Aren’t you just thrilled that you now know more about David Keith than any of your friends or family?
But This Piece Isn’t About
David Keith and Dennis Quaid. No. It involves a lot more. And with this hub, I proudly offer you this exciting Twins Challenge! If you like, and you really do not have any place to be, imagine if you will, Keith and Quaid to be at the side of the other and see if they do not favor. No. I do not think that they were separated at birth—third cousins, maybe, but not with them being exchanged at birth.
And there are a few more examples that I find very upsetting. If you imagine the lovely Barbara “I Dream of Jeannie” Eden by the side of the pretty Yvonne “Bat-girl” Craig, you will instantly notice just how much they favor. Although this item too is not attributed to be Eden and Craig to be kin or separated at birth, but they do favor. Would you agree?
There is this mysterious sight of Bob “Capt. Kangaroo” Keeshan looking a lot like Irene “Granny Clampett” Ryan. It’s in how they look when they are surprised. Since we are on the subject of the “Beverly Hillbillies,” you can feel good at knowing that the rest of the cast, Buddy “Jed” Ebsen; Donna “Ellie Mae” Douglas and Max “Jethro” Baer, Jr., have little to NO resemblance to each other.

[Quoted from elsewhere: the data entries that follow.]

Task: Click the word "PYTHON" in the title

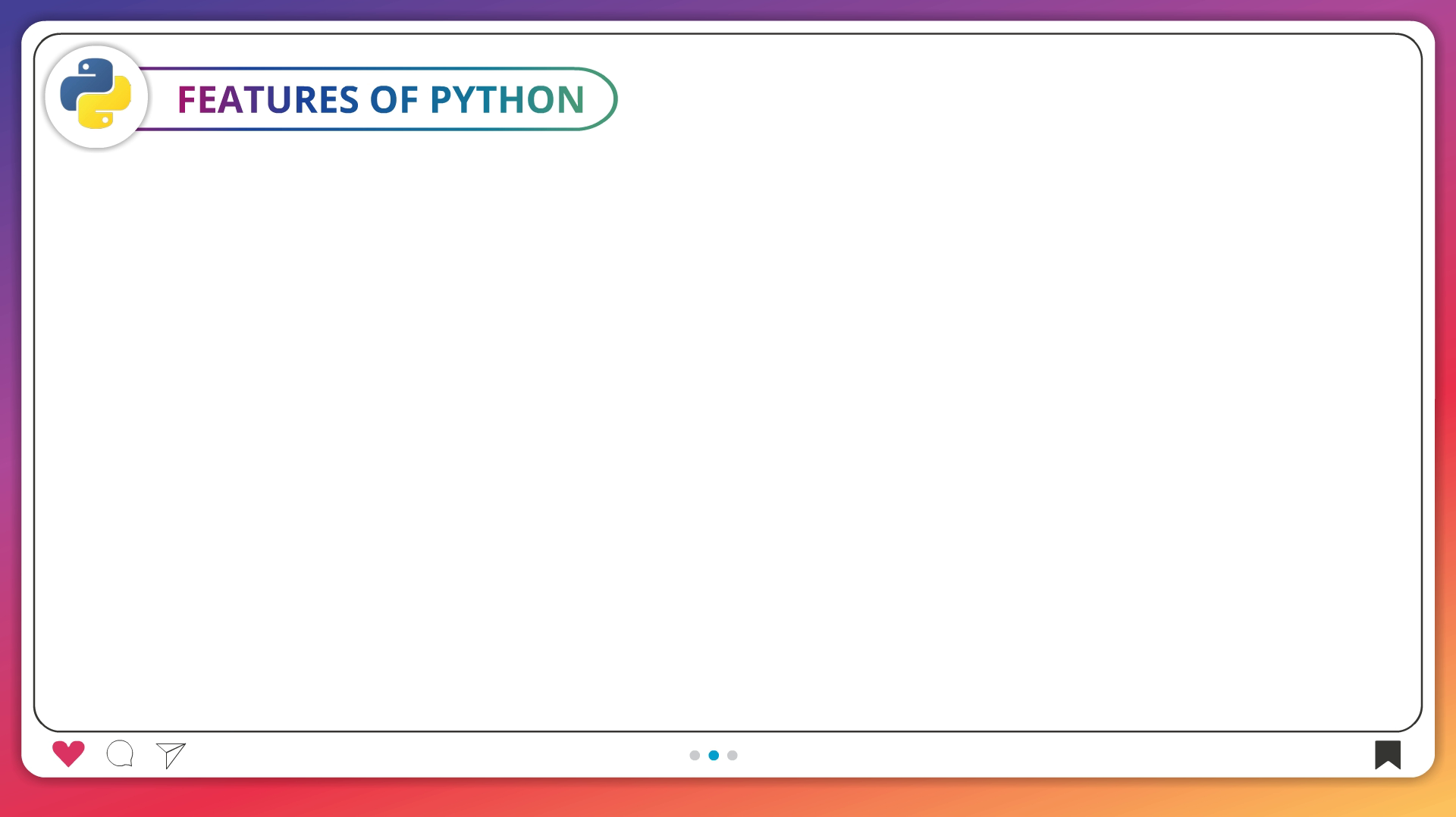Action: coord(507,99)
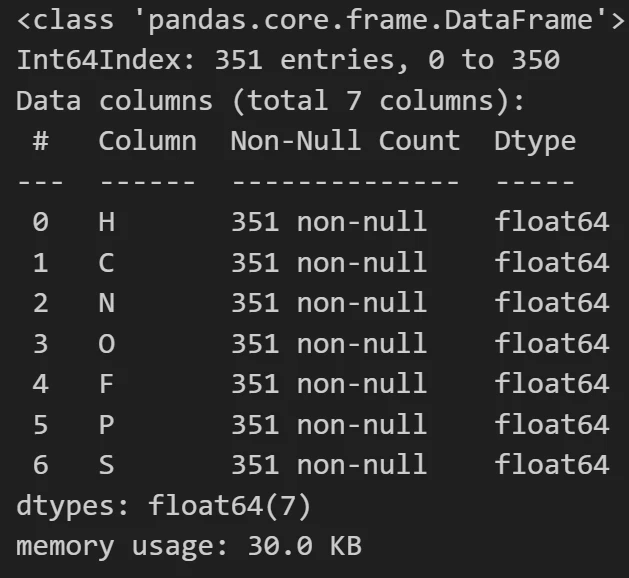Viewport: 629px width, 578px height.
Task: Click the '#' header symbol
Action: 41,141

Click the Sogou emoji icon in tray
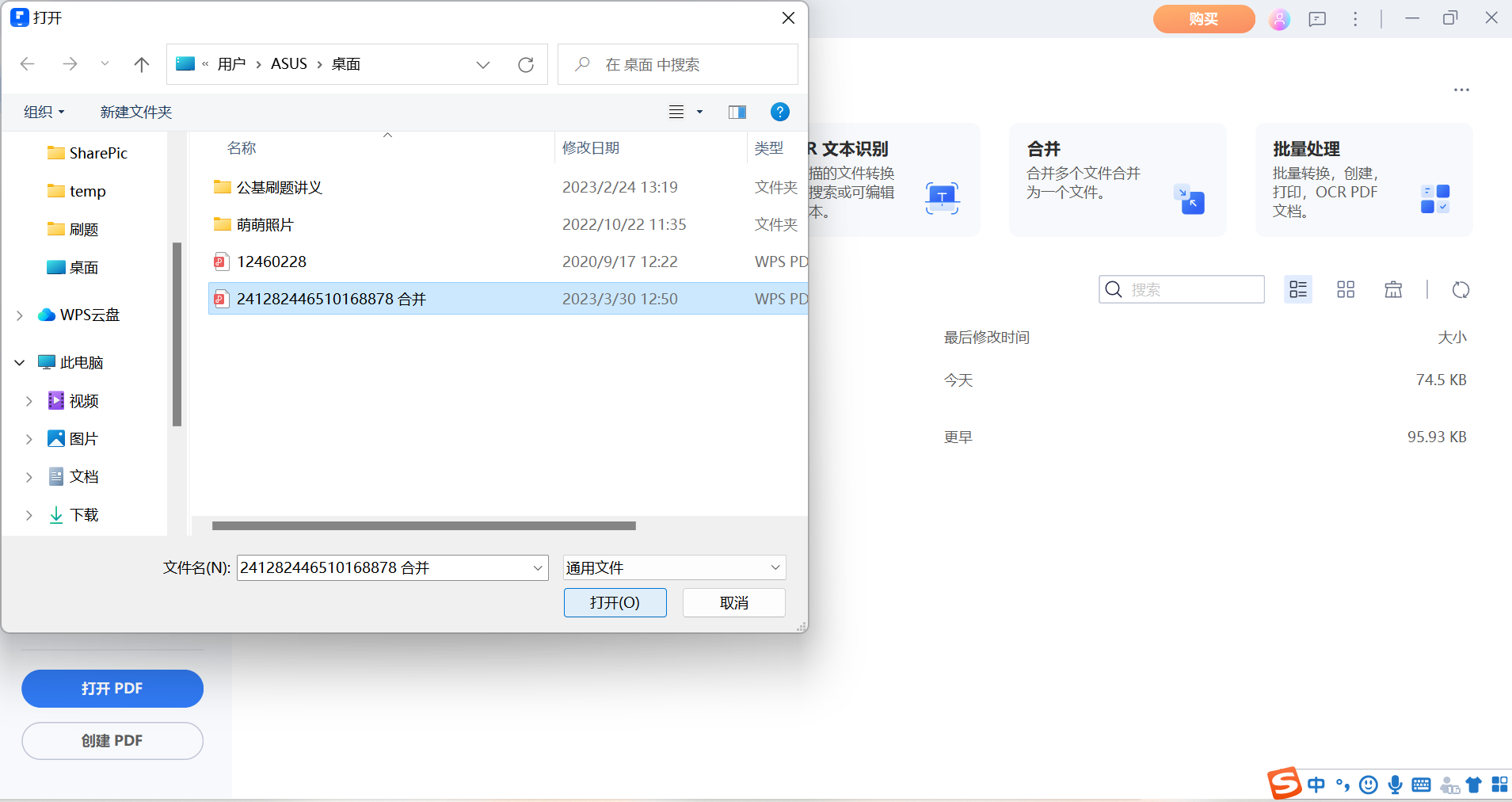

Without really being “out there,” as the cool hipster crowd would say about what I have been talking about would be: in the early years of Hollywood, circa 1922, long before “Talkies” films came to be, an unknown group of heavy-hitting producers ranging from MGM and Paramount had a clandestine meeting that was so secret that they, the directors did not what the meeting was about—but the hipsters would allow that there was this Formula for The Interchanging of Celebrities. (e.g. Douglas Fairbanks and Errol Flynn) and strictly to look great at the bottom lines of production costs, “some” of the main actors, those who needed scratch, gave permission to have plenty of make-up and other things to bring-out a different character than they really were.
Even The Animals
were not immune. On the Roy Rogers Show, Dale Evans, the counter-part to Roy Rogers, had a nice-looking German Shepherd named “Bullet,” but a closer look reveals that this Shepherd bears a deep resemblance to another famous canine: Rin Tin Tin.
For a further look at the Roy Rogers Show, just look at these stars and their animals: “The Roy Rogers Show” debuted on December 30, 1951 and ran until 1957. There were 100 (some sources say 104) episodes of the show, all starring Roy Rogers and his horse, Trigger, Dale Evans and her horse, Buttermilk, Pat Brady and his Jeep Nellybelle, and Bullet The Wonder Dog.
These facts are not hard to understand. But the alleged Formula of Interchanging of Actors is, I don’t mind telling you. Mighty hard.